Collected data

■ ■ ■ ■ ■

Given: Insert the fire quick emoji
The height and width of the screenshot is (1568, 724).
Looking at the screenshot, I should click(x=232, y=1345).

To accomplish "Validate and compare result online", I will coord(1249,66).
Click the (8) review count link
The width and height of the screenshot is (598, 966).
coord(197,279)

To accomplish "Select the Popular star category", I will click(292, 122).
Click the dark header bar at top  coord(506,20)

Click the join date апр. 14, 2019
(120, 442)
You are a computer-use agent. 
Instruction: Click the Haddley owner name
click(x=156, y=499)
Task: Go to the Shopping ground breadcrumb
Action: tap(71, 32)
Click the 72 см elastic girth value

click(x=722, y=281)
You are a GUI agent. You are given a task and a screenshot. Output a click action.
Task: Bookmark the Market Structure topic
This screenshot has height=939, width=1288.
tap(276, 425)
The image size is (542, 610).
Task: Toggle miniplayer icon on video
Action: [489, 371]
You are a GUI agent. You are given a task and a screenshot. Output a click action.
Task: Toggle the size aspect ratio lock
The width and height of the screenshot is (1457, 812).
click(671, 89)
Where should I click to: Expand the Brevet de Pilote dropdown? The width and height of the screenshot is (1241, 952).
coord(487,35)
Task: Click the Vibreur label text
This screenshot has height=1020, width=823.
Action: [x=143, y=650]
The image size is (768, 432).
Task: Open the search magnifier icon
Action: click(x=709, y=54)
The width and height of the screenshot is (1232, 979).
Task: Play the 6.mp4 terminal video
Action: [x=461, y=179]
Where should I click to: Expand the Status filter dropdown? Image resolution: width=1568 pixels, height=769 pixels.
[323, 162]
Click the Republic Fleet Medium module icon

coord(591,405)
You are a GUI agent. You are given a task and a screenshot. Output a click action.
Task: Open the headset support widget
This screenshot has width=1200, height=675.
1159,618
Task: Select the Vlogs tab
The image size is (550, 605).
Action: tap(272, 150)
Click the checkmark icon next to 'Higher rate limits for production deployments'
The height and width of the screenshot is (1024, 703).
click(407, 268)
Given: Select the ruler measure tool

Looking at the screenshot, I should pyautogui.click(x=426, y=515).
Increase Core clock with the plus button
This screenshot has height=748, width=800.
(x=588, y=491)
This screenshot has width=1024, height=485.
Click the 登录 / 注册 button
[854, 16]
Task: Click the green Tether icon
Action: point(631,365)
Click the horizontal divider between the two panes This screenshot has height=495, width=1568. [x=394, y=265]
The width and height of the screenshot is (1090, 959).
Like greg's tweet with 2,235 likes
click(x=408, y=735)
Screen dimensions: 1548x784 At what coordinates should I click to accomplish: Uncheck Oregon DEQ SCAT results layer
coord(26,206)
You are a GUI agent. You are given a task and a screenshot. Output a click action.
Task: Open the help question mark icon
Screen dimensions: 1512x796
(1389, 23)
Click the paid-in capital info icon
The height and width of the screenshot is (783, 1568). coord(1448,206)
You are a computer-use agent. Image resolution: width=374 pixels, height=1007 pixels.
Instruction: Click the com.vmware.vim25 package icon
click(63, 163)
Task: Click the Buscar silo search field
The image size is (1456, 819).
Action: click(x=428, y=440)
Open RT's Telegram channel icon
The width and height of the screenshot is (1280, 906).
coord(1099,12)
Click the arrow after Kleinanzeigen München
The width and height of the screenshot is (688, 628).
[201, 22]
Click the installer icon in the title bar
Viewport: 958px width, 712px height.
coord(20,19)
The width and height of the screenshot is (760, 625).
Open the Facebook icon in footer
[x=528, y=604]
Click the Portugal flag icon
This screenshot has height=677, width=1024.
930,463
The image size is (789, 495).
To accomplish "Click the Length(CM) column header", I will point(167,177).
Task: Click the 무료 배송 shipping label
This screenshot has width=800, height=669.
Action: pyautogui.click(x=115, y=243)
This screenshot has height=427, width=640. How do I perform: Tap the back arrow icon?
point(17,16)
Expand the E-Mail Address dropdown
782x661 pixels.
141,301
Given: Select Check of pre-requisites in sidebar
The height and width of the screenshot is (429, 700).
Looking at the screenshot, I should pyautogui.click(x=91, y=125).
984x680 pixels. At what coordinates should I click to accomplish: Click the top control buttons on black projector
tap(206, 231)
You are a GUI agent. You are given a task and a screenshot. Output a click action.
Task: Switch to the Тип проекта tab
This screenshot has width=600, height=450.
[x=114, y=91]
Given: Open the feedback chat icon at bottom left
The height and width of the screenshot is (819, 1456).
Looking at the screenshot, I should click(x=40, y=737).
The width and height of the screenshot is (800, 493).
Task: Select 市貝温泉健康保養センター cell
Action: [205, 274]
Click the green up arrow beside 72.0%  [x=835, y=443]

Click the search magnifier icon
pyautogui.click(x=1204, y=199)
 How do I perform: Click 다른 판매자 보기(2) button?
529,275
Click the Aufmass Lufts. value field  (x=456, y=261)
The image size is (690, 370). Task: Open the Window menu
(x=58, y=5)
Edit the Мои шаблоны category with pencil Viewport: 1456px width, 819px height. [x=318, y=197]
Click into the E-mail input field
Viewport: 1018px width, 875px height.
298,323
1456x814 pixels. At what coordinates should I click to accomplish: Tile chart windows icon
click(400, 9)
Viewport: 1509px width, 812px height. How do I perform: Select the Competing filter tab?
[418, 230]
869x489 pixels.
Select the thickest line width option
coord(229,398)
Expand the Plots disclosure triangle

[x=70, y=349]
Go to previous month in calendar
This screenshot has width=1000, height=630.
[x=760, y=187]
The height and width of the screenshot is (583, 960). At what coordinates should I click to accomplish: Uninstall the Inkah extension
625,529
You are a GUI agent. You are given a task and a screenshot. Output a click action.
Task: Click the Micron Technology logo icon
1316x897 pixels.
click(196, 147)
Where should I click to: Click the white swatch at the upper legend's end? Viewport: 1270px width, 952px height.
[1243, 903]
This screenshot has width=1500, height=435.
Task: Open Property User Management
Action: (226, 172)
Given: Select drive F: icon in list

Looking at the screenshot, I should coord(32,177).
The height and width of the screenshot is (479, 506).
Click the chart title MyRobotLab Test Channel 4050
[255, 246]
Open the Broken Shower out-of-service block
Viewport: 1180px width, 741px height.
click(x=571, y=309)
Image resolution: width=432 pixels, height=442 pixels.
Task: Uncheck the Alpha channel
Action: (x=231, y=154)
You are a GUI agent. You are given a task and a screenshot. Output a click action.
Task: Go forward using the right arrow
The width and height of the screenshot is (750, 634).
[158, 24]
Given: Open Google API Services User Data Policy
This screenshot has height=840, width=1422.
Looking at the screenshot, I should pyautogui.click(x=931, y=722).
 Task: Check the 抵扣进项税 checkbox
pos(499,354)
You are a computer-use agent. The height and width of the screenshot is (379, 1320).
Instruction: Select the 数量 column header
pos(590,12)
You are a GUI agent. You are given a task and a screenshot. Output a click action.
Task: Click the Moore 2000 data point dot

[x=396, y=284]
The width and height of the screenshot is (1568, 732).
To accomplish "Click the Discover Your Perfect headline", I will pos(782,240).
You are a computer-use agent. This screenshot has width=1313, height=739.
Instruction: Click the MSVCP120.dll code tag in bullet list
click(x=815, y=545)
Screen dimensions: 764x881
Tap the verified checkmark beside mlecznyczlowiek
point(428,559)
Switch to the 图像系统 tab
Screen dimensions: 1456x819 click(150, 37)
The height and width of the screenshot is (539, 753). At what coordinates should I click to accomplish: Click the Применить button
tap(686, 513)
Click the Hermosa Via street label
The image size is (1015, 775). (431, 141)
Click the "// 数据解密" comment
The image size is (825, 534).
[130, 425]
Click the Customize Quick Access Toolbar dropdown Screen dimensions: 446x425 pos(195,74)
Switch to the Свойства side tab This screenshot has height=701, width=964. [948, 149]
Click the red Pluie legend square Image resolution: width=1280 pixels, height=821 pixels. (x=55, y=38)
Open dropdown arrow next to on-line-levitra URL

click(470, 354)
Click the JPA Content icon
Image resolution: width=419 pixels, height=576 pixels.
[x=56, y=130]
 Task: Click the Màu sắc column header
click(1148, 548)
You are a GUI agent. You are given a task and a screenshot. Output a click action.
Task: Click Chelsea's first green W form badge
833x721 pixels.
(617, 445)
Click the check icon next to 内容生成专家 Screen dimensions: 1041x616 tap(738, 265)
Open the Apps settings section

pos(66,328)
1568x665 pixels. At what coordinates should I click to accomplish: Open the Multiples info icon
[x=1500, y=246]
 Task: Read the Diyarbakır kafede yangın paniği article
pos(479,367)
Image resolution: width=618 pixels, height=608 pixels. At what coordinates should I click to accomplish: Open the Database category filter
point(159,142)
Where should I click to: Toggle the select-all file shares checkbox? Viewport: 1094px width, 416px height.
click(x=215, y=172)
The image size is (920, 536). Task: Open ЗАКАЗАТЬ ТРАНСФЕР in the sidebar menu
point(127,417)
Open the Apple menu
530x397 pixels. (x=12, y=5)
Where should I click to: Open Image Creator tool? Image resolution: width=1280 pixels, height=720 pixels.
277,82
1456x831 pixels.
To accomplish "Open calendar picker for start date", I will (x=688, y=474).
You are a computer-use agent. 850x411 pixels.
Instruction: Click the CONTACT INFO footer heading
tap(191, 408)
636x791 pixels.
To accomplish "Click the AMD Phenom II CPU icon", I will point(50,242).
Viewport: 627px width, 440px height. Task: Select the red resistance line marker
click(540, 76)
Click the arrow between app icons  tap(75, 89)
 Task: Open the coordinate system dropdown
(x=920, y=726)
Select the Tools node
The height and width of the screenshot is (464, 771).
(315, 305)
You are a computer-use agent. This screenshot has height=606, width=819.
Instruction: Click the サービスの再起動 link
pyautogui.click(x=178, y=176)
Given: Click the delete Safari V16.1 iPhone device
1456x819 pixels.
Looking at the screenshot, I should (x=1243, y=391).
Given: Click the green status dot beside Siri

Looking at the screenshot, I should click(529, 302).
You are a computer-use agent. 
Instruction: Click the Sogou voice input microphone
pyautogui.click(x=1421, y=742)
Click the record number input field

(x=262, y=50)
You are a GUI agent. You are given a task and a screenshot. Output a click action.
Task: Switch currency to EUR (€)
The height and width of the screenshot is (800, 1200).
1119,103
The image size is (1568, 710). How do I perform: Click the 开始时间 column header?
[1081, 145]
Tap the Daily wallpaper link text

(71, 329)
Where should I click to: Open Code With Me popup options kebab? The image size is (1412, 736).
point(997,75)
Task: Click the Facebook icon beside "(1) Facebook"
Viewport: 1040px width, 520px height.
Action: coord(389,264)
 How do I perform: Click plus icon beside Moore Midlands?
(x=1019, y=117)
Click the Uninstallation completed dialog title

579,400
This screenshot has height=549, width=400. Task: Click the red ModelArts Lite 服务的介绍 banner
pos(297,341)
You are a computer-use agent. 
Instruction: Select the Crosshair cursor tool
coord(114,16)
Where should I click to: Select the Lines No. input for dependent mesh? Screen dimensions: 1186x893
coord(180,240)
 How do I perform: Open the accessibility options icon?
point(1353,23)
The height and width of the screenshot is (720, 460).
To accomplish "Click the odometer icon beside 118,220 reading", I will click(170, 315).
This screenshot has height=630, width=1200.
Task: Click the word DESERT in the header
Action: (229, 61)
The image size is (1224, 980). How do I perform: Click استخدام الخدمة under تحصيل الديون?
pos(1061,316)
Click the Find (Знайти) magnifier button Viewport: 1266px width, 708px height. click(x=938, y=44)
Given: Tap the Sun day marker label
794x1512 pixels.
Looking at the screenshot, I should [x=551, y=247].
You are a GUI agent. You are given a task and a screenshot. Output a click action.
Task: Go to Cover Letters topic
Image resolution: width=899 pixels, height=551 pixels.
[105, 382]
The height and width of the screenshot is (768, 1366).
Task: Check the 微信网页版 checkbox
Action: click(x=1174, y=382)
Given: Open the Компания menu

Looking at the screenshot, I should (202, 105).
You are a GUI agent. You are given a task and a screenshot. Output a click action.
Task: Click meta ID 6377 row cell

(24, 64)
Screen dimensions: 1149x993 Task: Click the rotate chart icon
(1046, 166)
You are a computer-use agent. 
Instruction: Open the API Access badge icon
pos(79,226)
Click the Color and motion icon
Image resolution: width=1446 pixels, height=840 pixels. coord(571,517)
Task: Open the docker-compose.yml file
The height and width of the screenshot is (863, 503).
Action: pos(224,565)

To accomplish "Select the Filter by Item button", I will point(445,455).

■ ■ ■ ■ ■

#### TASK DESCRIPTION
Please show every line of the records that holds the word "between".

#### TASK SOLUTION
Click the horizontal divider between the two panes This screenshot has height=495, width=1568. [x=394, y=265]
Click the arrow between app icons  tap(75, 89)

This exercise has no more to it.